Il termine è preso dalla biologia, ed è impiegato per indicare un corpo organico o una cellula capace di movimento spontaneo, e di un'esistenza più o meno autonoma rispetto all'organismo nel quale è inserito. Che un perfezionista come Henry Threadgill chiami Zooid gruppi come il quintetto che ha presentato venerdì scorso al Teatro Olimpico in apertura di Vicenza Jazz non è certo casuale, né una suggestione banale. Il movimento e l'autonomia sono infatti elementi decisivi in una concezione musicale audace che risalta fin dai primi istanti di concerto nella minuta tessitura, nella tensione sottile, nella fitta pulsazione creata con maestria dai suoi partner, Jose Davila al trombone e alla tuba, Liberty Ellman alla chitarra, Christopher Hoffman al violoncello e Elliot Kavee alla batteria.

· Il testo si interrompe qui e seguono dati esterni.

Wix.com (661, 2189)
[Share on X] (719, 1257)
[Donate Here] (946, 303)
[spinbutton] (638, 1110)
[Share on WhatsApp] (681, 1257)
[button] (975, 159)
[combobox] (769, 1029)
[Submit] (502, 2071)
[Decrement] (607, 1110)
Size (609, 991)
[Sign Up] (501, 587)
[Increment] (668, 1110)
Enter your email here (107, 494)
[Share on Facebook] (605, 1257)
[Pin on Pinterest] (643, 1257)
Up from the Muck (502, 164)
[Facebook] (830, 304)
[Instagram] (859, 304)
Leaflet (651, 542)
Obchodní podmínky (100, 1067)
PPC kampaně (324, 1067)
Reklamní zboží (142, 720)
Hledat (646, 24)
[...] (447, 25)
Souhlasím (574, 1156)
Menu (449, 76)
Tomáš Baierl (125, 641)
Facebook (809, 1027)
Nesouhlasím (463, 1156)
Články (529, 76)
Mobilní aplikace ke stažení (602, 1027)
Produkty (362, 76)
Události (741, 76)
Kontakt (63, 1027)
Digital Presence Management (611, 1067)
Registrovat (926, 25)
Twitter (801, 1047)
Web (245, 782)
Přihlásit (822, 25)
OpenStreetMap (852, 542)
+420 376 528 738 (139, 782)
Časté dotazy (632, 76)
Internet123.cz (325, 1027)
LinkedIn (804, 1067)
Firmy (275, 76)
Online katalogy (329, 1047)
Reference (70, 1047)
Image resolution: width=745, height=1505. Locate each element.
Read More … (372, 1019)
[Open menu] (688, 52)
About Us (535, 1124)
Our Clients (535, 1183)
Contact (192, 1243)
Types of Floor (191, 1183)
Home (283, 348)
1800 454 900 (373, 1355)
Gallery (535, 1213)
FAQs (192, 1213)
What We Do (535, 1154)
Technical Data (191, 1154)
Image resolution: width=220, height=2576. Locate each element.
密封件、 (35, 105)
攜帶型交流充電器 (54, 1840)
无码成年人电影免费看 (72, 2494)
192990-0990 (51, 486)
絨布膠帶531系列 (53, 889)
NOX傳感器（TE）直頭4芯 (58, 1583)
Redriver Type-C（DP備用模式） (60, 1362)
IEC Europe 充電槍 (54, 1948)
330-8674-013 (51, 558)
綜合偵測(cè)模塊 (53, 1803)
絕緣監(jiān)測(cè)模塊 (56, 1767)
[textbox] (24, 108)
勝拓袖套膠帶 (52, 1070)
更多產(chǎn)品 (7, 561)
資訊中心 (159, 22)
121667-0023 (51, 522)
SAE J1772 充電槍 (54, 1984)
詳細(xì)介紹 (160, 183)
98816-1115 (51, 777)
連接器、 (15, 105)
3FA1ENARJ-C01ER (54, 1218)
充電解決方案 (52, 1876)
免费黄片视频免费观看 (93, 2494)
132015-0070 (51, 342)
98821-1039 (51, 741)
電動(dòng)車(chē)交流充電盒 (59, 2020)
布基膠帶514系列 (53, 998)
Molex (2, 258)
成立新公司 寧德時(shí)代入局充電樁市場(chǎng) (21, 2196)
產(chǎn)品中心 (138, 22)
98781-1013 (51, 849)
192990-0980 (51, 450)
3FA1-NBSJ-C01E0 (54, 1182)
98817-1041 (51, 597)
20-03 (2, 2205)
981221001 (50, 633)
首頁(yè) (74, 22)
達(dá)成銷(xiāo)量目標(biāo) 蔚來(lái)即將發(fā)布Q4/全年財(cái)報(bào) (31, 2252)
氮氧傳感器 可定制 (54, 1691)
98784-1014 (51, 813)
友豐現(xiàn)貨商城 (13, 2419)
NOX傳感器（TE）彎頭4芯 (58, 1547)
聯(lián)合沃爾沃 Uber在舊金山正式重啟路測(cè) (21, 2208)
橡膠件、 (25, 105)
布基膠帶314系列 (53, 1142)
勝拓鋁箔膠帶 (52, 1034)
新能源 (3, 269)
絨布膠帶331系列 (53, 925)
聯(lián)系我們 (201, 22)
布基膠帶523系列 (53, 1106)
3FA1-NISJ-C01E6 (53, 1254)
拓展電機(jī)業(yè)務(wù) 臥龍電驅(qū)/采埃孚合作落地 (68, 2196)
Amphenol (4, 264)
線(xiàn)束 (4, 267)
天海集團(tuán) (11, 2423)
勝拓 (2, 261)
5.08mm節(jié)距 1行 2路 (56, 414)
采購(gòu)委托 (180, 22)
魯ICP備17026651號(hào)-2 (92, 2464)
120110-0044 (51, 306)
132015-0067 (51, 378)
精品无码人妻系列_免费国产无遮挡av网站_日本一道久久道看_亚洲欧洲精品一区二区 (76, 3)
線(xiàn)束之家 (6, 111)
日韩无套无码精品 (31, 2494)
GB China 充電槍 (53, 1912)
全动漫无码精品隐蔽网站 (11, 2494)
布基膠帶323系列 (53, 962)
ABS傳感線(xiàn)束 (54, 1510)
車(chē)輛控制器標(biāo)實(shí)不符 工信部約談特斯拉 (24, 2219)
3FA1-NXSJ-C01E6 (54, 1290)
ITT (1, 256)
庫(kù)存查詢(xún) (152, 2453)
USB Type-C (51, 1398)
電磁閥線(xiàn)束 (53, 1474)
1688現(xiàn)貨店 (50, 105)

Una capacità di movimento e di autonomia che possiamo riferire ai singoli componenti del gruppo rispetto all'insieme, ma a ben vedere anche alla musica nel suo complesso, che sembra quasi acquistare una vita propria, indipendente dalla volontà e dall'iniziativa dei singoli. Threadgill, che dirige e che come strumentista, al sax alto e ai flauti, interviene di rado e per lo più abbastanza telegraficamente, come ad aggiungere qua e là solo una pennellata, riesce ad operare la magia di darci spesso l'impressione di un rovesciamento: non dei musicisti che suonano una musica, ma una musica che fa suonare dei musicisti, quasi fossero degli arti che assicurano il moto di un essere vivente. Creare una musica così palpitante è una sfida non di poco conto per i musicisti che vi partecipano, a cui il leader-compositore offre dei canovacci che hanno la funzione di stimolarli ad agire tenendo presenti alcuni criteri che ha fissato ma anche in maniera il più possibile svincolata da cliché di ogni genere, in un mix di spontaneità e di vigilanza e rigore intellettuale. Per poter sostenere una pratica musicale così avanzata e non conformista, maturata in una lunga esperienza di leader, di formazioni talvolta anche ampie, generalmente dall'organico strumentale piuttosto inusuale, e sempre esteticamente ambiziose, Threadgill ha naturalmente bisogno di musicisti assai in confidenza con i procedimenti e lo spirito della sua musica: tre su quattro - fa eccezione Hoffman - sono con lui da almeno una dozzina d'anni.
Venuto al mondo nel 1944 a Chicago - città che ha dato i natali a diversi altri dei musicisti più visionari e appassionanti di oggi: Roscoe Mitchell, Anthony Braxton, Steve Coleman - Threadgill negli anni sessanta ha partecipato alla pionieristica Experimental Orchestra di Muhal Richard Abrams, è stato uno dei primi membri della cruciale Association for the Advancement of Creative Musicians, è diventato poi popolare presso il pubblico dell'avanguardia jazzistica con il trio Air, formato con Fred Hopkins al contrabbasso e Steve McCall alla batteria, e ha via via sviluppato i suoi originali progetti, che ha spesso rinunciato a documentare discograficamente nella misura che gli sarebbe stata possibile perché Threadgill concepisce questa sua musica così informale e non convenzionale come musica destinata ad essere proposta dal vivo come musica per danzare.
E se l'ascoltatore riesce ad entrarci senza cercarvi degli appigli narrativi particolari, il salvagente di un elemento narrativo, si accorgerà che questa musica, oltre a corroborarlo col tepore della sua intelligenza, lo terrà agevolmente a galla con un senso ritmico fortissimo, fatto di scivolamenti e stratificazioni. E a giudicare dagli applausi, una buona parte del pubblico dell'Olimpico, pur restando rigorosamente seduto, ha ballato.